**WHAT YOU HAVE TO DO**
Lines below starting with the line with "Screen dimensions: 1831x540" and going on through the line with "Given: Open 以旧换新享补贴 trade-in option" must be output exactly; the rest of the records must be left out.

Records from a data collection
%%

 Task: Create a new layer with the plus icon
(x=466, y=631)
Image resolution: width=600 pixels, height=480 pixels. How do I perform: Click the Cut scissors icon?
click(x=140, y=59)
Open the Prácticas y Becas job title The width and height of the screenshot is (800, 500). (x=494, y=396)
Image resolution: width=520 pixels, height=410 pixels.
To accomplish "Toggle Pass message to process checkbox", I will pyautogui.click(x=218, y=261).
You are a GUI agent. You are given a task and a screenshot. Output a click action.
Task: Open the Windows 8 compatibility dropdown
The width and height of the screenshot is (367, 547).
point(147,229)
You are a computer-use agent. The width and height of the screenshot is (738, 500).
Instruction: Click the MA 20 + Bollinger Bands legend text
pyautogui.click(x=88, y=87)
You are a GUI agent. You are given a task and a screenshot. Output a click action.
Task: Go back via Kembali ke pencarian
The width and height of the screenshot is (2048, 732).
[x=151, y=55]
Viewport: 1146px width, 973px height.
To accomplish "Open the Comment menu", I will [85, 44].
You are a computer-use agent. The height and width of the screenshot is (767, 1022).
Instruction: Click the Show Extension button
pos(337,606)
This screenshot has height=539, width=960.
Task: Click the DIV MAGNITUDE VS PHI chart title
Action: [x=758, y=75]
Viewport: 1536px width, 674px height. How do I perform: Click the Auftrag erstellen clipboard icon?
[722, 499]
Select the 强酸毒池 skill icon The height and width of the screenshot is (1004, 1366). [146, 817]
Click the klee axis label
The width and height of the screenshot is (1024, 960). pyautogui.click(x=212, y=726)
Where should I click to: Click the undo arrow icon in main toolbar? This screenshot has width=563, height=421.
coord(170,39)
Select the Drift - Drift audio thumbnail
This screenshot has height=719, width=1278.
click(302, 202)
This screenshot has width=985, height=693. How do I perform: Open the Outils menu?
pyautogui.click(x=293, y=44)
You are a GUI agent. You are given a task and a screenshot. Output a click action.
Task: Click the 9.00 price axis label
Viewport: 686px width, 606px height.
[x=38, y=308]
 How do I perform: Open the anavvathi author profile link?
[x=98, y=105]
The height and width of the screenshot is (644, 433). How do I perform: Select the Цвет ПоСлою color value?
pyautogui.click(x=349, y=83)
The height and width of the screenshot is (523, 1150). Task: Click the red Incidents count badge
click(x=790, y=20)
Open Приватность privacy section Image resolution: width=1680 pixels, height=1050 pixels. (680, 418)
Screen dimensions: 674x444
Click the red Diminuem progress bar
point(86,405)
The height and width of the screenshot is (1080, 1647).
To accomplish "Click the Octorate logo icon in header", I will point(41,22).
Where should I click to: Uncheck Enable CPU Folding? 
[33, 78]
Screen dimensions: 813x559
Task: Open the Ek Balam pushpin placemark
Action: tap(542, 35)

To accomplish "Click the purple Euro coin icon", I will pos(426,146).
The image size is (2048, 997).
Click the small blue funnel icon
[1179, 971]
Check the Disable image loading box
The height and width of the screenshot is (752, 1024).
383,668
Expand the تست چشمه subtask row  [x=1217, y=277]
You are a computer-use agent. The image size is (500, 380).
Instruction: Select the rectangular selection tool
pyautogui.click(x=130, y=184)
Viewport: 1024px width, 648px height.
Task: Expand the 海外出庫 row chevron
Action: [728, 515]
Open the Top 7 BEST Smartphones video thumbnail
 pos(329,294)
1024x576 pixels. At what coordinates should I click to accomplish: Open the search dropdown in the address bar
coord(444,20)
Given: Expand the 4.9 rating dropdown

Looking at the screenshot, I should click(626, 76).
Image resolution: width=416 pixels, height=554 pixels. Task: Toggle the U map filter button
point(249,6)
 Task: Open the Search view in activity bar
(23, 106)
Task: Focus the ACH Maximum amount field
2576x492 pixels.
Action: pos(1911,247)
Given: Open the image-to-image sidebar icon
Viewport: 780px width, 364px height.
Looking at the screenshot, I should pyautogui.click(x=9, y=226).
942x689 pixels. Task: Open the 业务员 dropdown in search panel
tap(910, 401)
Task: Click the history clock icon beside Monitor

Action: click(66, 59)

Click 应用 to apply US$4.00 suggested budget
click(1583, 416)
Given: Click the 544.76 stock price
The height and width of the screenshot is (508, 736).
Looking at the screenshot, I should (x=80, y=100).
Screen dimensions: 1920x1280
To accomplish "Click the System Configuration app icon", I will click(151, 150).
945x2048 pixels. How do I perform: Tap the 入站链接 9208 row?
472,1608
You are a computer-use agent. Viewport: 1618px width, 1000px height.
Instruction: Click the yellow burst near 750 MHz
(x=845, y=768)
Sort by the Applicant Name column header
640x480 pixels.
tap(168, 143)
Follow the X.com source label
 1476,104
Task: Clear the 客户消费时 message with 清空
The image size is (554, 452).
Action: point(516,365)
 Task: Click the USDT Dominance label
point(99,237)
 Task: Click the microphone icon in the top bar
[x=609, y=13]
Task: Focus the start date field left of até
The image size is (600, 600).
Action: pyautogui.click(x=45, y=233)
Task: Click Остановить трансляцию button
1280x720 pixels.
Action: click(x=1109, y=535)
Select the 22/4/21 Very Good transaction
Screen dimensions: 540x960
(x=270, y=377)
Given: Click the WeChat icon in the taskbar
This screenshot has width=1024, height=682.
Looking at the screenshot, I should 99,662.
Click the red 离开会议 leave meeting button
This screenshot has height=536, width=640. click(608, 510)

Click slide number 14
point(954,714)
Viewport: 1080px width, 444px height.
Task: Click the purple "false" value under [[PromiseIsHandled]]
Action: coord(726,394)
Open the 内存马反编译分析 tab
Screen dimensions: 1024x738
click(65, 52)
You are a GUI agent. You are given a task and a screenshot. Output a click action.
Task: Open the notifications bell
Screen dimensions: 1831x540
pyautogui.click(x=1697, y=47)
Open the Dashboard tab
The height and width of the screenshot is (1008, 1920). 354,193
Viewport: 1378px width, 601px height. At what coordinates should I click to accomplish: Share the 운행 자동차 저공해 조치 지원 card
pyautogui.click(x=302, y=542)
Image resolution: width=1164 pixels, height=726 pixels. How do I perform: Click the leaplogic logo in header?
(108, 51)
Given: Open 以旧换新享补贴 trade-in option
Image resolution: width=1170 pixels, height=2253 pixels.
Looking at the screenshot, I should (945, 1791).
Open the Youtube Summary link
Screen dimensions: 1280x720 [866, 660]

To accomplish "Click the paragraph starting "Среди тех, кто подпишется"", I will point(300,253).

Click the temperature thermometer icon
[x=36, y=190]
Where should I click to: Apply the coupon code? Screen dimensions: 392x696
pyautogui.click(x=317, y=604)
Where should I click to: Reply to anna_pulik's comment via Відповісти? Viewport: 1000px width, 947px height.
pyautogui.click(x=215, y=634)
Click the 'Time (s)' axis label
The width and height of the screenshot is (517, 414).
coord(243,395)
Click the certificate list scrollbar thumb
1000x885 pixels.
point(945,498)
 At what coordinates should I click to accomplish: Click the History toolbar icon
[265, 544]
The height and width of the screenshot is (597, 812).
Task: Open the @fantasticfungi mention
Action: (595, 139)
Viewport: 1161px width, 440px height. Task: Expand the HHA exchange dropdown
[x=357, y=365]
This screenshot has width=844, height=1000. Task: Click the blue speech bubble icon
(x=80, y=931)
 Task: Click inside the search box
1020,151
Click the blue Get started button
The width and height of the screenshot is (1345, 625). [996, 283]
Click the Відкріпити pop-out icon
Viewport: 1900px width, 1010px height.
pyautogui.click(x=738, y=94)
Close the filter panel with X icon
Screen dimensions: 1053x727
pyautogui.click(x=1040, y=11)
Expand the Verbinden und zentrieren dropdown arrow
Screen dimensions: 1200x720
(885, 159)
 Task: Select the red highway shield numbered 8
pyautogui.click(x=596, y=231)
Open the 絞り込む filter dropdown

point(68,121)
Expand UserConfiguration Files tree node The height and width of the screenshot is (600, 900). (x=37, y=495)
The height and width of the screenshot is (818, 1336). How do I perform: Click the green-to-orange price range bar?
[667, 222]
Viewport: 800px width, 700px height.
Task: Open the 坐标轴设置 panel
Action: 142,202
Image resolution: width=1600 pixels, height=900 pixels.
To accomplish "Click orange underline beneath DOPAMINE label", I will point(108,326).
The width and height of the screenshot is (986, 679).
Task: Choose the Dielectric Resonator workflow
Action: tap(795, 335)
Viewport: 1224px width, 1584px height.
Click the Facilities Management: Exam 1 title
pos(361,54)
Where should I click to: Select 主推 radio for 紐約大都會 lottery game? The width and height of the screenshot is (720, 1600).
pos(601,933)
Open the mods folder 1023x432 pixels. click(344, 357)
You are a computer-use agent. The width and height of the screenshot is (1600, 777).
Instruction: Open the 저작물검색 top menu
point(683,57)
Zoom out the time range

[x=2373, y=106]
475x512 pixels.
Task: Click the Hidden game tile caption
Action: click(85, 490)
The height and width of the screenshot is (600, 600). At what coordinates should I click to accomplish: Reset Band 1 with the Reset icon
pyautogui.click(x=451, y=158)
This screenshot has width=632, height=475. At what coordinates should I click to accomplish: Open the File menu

%%

**OUTPUT**
Screen dimensions: 1831x540
pyautogui.click(x=1697, y=47)
Open the Dashboard tab
The height and width of the screenshot is (1008, 1920). 354,193
Viewport: 1378px width, 601px height. At what coordinates should I click to accomplish: Share the 운행 자동차 저공해 조치 지원 card
pyautogui.click(x=302, y=542)
Image resolution: width=1164 pixels, height=726 pixels. How do I perform: Click the leaplogic logo in header?
(108, 51)
Given: Open 以旧换新享补贴 trade-in option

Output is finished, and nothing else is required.